24 August 2006, 13:25:29

On Thu, 2006-08-24 at 09:21 -0400, Merlin Moncure wrote:
> On 8/22/06, Jeff Davis <pgsql@j-davis.com> wrote:
> > On Tue, 2006-08-22 at 17:56 -0400, Bucky Jordan wrote:
> > Very interesting. I always hear that people avoid RAID 5 on database
> > servers, but I suppose it always depends. Is the parity calculation
> > something that may increase commit latency vs. a RAID 10? That's
> > normally the explanation that I get.
>
> it's not the parity, it's the seeking.  Raid 5 gives you great
> sequential i/o but random is often not much better than a single
> drive.  Actually it's the '1' in raid 10 that plays the biggest role
> in optimizing seeks on an ideal raid controller.  Calculating parity
> was boring 20 years ago as it inolves one of the fastest operations in
> computing, namely xor. :)
>

Here's the explanation I got: If you do a write on RAID 5 to something
that is not in the RAID controllers cache, it needs to do a read first
in order to properly recalculate the parity for the write.

However, I'm sure they try to avoid this by leaving the write in the
battery-backed cache until it's more convenient to do the read, or maybe
until the rest of the stripe is written in which case it doesn't need to
do the read. I am not sure the actual end effect.

> > > Lastly, re your question on putting the WAL on the RAID10- I currently
> > > have the box setup as RAID5x6 with the WAL and PGDATA all on the same
> > > raidset. I haven't had the chance to do extensive tests, but from
> > > previous readings, I gather that if you have write-back enabled on the
> > > RAID, it should be ok (which it is in my case).
>
> with 6 relatively small disks I think single raid 10 volume is the
> best bet.  however above 6 dedicated wal is usually worth considering.
>  since wal storage requirements are so small, it's becoming affordable
> to look at solid state for the wal.
>

I've often wondered about that. To a certain degree, that's the same
effect as just having a bigger battery-backed cache, right?

Regards,
    Jeff Davis

Re: PowerEdge 2950 questions

From

"Merlin Moncure"

- _Material provided_:
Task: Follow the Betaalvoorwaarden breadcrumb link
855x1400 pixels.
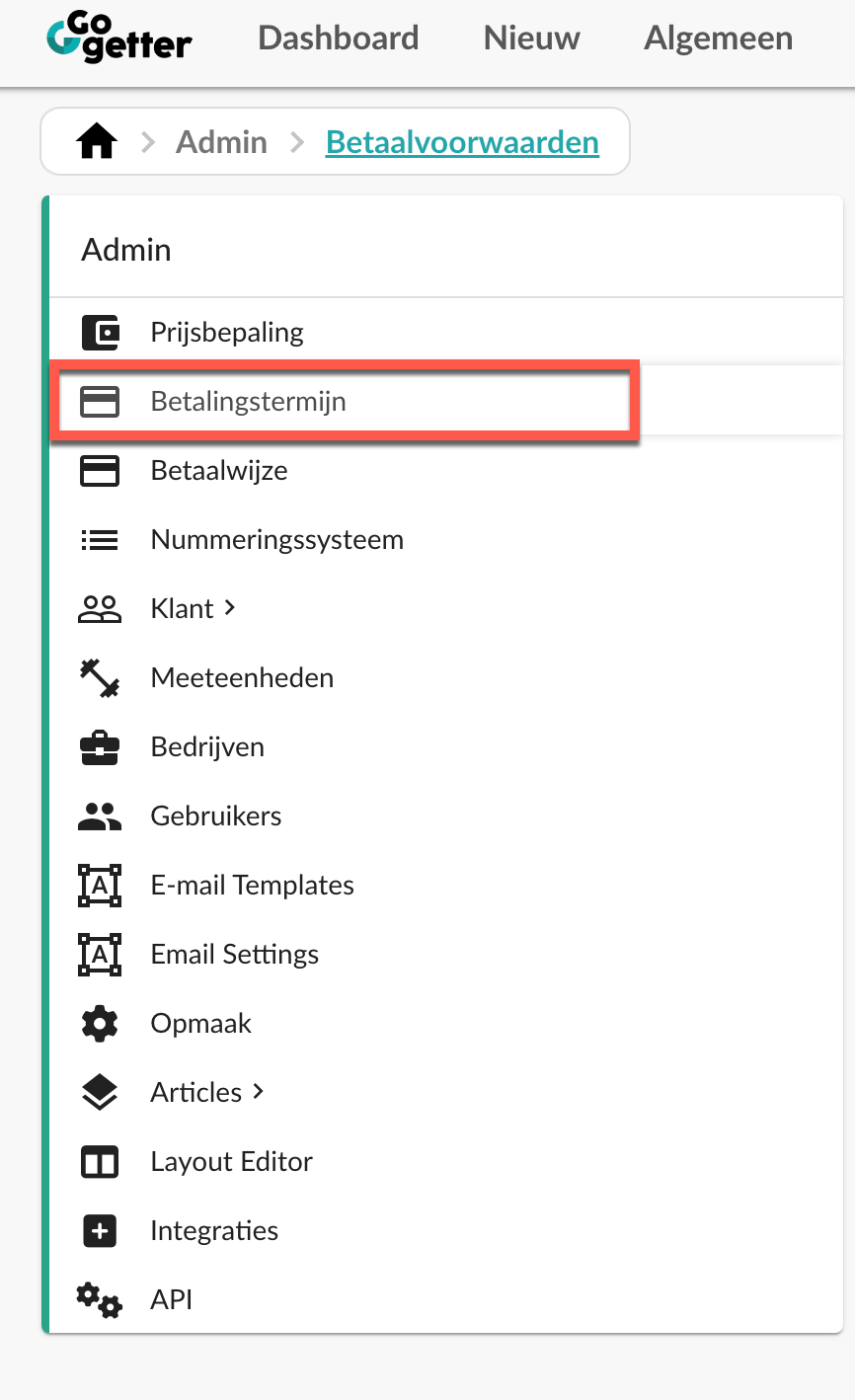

- _Task set_:
[A] Quote the RAID mailing-list thread word for word, starting at "On Thu, 2006-08-24" and stopping after "that I get.".
[B] In the RAID mailing-list thread, what must a RAID 5 write do first when the data being written is not in the controller's cache?
[C] Write what comes next in the RAID mailing-list thread, picking up after its final line.

- _The answers_:
[A]
On Thu, 2006-08-24 at 09:21 -0400, Merlin Moncure wrote:
> On 8/22/06, Jeff Davis <pgsql@j-davis.com> wrote:
> > On Tue, 2006-08-22 at 17:56 -0400, Bucky Jordan wrote:
> > Very interesting. I always hear that people avoid RAID 5 on database
> > servers, but I suppose it always depends. Is the parity calculation
> > something that may increase commit latency vs. a RAID 10? That's
> > normally the explanation that I get.

[B] It must do a read first so the parity can be properly recalculated for the write.

[C]
Date:

24 August 2006, 15:57:33

On 8/24/06, Jeff Davis <pgsql@j-davis.com> wrote:
> On Thu, 2006-08-24 at 09:21 -0400, Merlin Moncure wrote:
> > On 8/22/06, Jeff Davis <pgsql@j-davis.com> wrote:
> > > On Tue, 2006-08-22 at 17:56 -0400, Bucky Jordan wrote:
> > it's not the parity, it's the seeking.  Raid 5 gives you great
> > sequential i/o but random is often not much better than a single
> > drive.  Actually it's the '1' in raid 10 that plays the biggest role
> > in optimizing seeks on an ideal raid controller.  Calculating parity
> > was boring 20 years ago as it inolves one of the fastest operations in
> > computing, namely xor. :)
>
> Here's the explanation I got: If you do a write on RAID 5 to something
> that is not in the RAID controllers cache, it needs to do a read first
> in order to properly recalculate the parity for the write.

it's worse than that.  if you need to read something that is not in
the o/s cache, all the disks except for one need to be sent to a
physical location in order to get the data.  Thats the basic rule with
striping: it optimizes for sequential i/o in expense of random i/o.
There are some optimizations that can help, but not much.  caching by
the controller can increase performance on writes because it can
optimize the movement across the disks by instituting a delay between
the write request and the actual write.

raid 1 (or 1+x) is the opposite.  It allows the drive heads to move
independantly on reads when combined with some smart algorithms.
writes however must involve all the disk heads however.  Many
controllers do not to seem to optimze raid 1 properly although linux
software raid seems to.

A 4 disk raid 1, for example, could deliver four times the seek
performance which would make it feel much faster than a 4 disk raid 0
under certain conditions.

> > with 6 relatively small disks I think single raid 10 volume is the
> > best bet.  however above 6 dedicated wal is usually worth considering.
> >  since wal storage requirements are so small, it's becoming affordable
> > to look at solid state for the wal.
>
> I've often wondered about that. To a certain degree, that's the same
> effect as just having a bigger battery-backed cache, right?

yeah, if the cache was big enough to cover the volume.  the wal is
also fairly sequenctial i/o though so I'm not sure this would help all
that much after thinking about it.  would be an interesting test
though.

merlin

Re: PowerEdge 2950 questions

From

"Claus Guttesen"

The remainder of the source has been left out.